Thursday, March 20, 2014

The Unassuming Stir-Fried Cabbage...


How could something so simple taste so good?

This is the case for cabbage stir-fried with Szechuan chilies and Szechuan peppercorns. I had first tried this dish with a wonderful friend of mine Eve at a Northern Chinese restaurant in Scarborough. She's been introducing me to a host of Northern-style Chinese dishes, and I am forever grateful because I would have overlooked so many incredible restaurant and menu options. It was this one particular dish upon taking that first bite, had me hooked and almost finishing the large portion by myself. I would have never ordered what seemed to be such a typical and boring dish. It was served in a small hot wok over a burner at the table. And as it continued to heat and sizzle, the aromatics and flavour became more intense and insanely delicious! As I was devouring and savouring, I was trying to break the flavouring down- Szechuan chilies and peppercorns for the tongue-numbing spicy sensation and lemony overtones, sliced garlic for the aromatics and sweetness, all doused and sizzling in a mouth-watering oil-slicked brown sauce of some sort.  It took me a couple more times ordering it on other occasions as it became Eve and Susan's it spot that I came to decipher the components of the sauce. The magic aside from the spices was black vinegar! It dawned on me when I realized just how much black vinegar was used in Szechuan dishes for its savoury, tart but sweet flavour. I just knew I had to experiment at home, and now it shows up regularly as a quick-to-make vegetable dish in my Chinese dinners. I tone down the chilies to make it palatable for my older boys.
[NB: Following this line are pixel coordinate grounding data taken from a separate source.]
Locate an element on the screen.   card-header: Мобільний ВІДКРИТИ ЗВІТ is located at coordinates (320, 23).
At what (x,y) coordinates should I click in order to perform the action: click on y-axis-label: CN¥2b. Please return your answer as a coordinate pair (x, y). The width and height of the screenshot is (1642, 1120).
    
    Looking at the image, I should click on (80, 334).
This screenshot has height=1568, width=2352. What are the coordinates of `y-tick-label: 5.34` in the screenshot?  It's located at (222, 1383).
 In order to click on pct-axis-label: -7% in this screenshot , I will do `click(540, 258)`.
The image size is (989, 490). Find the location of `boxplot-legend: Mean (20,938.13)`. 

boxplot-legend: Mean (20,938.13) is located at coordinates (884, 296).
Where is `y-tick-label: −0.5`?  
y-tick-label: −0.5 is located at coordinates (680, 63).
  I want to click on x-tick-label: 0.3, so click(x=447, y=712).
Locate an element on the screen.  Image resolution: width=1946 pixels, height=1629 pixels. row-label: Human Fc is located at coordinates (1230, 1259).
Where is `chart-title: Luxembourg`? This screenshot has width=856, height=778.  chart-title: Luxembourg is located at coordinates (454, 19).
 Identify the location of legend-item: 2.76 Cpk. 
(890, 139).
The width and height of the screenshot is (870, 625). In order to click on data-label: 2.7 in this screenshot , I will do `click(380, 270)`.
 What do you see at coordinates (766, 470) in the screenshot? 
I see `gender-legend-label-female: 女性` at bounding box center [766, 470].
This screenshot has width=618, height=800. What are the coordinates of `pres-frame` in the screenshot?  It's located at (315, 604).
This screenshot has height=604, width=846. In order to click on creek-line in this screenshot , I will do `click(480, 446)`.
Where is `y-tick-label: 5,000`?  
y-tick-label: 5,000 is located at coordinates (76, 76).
Here is the version I cook at home:

Spicy Stir-Fried Cabbage with Dried Shrimp

1 Tbsp. peanut oil (I prefer using peanut in Chinese cooking for it's nutty taste)
2 Szechuan chilies
1 tsp. Szechuan peppercorns
2 Tbsp. coarsely chopped garlic
1/2 -1 lb. Taiwanese cabbage, cut into 2-inch thick strips (I like this type for it's sweet, tender leaves)
2 Tbsp. dried shrimps, soaked in 1/4 cup water for 1 hour
2 Tbsp. Chinese cooking wine
1/2 tsp. sugar
2 Tbsp. Chinkiang black vinegar
1 tsp. soy sauce
 

Szechuan chilies are also known as Facing Heaven Pepper because the fruit grows upwards instead of down. Szechuan peppercorns are also known as prickly ash. Despite it's name, it not related to either the black pepper or chili pepper. 

 

1) Heat a large wok or pan over high heat until it is very hot. Add the oil, then chilies and peppercorns. Stir until slightly smoking, and add the garlic to cook for 30 seconds. Then add the cabbage and stir-fry for two minutes.  


2) Add the dried shrimp and 2 Tbsp. of its water and cook for five minutes.


3) Next, add the cooking wine and sugar, stir in the black vinegar and soy sauce. Continue to cook for eight to ten minutes or until the cabbage is tender. Serve immediately.



Cabbage has been known for ages as cheap, food for the poor. Despite its humble roots, they are high in vitamin C and dietary fibre. Taking something seemingly boring and making it exciting so simply, is just magical. I take my hat off to you cabbage for showing me that ordinary can be truly extraordinary!